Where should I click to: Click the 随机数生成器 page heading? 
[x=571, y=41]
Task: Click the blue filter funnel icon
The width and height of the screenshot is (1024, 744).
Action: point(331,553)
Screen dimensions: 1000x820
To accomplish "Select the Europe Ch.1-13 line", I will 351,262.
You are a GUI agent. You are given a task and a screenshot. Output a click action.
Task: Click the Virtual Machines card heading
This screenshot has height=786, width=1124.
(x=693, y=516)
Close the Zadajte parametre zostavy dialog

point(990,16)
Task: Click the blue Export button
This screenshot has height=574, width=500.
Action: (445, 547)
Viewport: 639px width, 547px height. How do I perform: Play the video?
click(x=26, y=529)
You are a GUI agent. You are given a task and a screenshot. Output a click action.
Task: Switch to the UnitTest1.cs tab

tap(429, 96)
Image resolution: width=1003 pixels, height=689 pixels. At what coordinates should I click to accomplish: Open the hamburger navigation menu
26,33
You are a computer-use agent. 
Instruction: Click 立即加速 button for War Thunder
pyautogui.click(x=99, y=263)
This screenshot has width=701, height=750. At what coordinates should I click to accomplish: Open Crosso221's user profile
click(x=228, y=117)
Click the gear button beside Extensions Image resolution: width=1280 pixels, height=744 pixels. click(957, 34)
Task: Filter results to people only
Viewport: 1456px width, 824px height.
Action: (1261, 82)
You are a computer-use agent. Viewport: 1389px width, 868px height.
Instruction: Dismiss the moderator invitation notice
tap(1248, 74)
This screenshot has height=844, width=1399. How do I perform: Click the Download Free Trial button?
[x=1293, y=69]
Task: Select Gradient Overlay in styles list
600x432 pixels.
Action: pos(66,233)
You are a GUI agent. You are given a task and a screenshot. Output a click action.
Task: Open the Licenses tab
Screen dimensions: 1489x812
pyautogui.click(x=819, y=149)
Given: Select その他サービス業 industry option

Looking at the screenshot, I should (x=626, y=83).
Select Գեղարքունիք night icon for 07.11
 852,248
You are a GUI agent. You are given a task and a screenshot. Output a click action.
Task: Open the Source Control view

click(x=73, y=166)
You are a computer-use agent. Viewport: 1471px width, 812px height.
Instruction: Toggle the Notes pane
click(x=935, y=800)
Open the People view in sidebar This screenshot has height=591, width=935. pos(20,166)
**********
● **Objective**: Format the entries above as a JSON list of strings, with one string for each line and no blank lines.

● **Answer to this task**:
[
  "Where should I click to: Click the 随机数生成器 page heading? ",
  "[x=571, y=41]",
  "Task: Click the blue filter funnel icon",
  "The width and height of the screenshot is (1024, 744).",
  "Action: point(331,553)",
  "Screen dimensions: 1000x820",
  "To accomplish \"Select the Europe Ch.1-13 line\", I will 351,262.",
  "You are a GUI agent. You are given a task and a screenshot. Output a click action.",
  "Task: Click the Virtual Machines card heading",
  "This screenshot has height=786, width=1124.",
  "(x=693, y=516)",
  "Close the Zadajte parametre zostavy dialog",
  "point(990,16)",
  "Task: Click the blue Export button",
  "This screenshot has height=574, width=500.",
  "Action: (445, 547)",
  "Viewport: 639px width, 547px height. How do I perform: Play the video?",
  "click(x=26, y=529)",
  "You are a GUI agent. You are given a task and a screenshot. Output a click action.",
  "Task: Switch to the UnitTest1.cs tab",
  "tap(429, 96)",
  "Image resolution: width=1003 pixels, height=689 pixels. At what coordinates should I click to accomplish: Open the hamburger navigation menu",
  "26,33",
  "You are a computer-use agent. ",
  "Instruction: Click 立即加速 button for War Thunder",
  "pyautogui.click(x=99, y=263)",
  "This screenshot has width=701, height=750. At what coordinates should I click to accomplish: Open Crosso221's user profile",
  "click(x=228, y=117)",
  "Click the gear button beside Extensions Image resolution: width=1280 pixels, height=744 pixels. click(957, 34)",
  "Task: Filter results to people only",
  "Viewport: 1456px width, 824px height.",
  "Action: (1261, 82)",
  "You are a computer-use agent. Viewport: 1389px width, 868px height.",
  "Instruction: Dismiss the moderator invitation notice",
  "tap(1248, 74)",
  "This screenshot has height=844, width=1399. How do I perform: Click the Download Free Trial button?",
  "[x=1293, y=69]",
  "Task: Select Gradient Overlay in styles list",
  "600x432 pixels.",
  "Action: pos(66,233)",
  "You are a GUI agent. You are given a task and a screenshot. Output a click action.",
  "Task: Open the Licenses tab",
  "Screen dimensions: 1489x812",
  "pyautogui.click(x=819, y=149)",
  "Given: Select その他サービス業 industry option",
  "Looking at the screenshot, I should (x=626, y=83).",
  "Select Գեղարքունիք night icon for 07.11",
  " 852,248",
  "You are a GUI agent. You are given a task and a screenshot. Output a click action.",
  "Task: Open the Source Control view",
  "click(x=73, y=166)",
  "You are a computer-use agent. Viewport: 1471px width, 812px height.",
  "Instruction: Toggle the Notes pane",
  "click(x=935, y=800)",
  "Open the People view in sidebar This screenshot has height=591, width=935. pos(20,166)"
]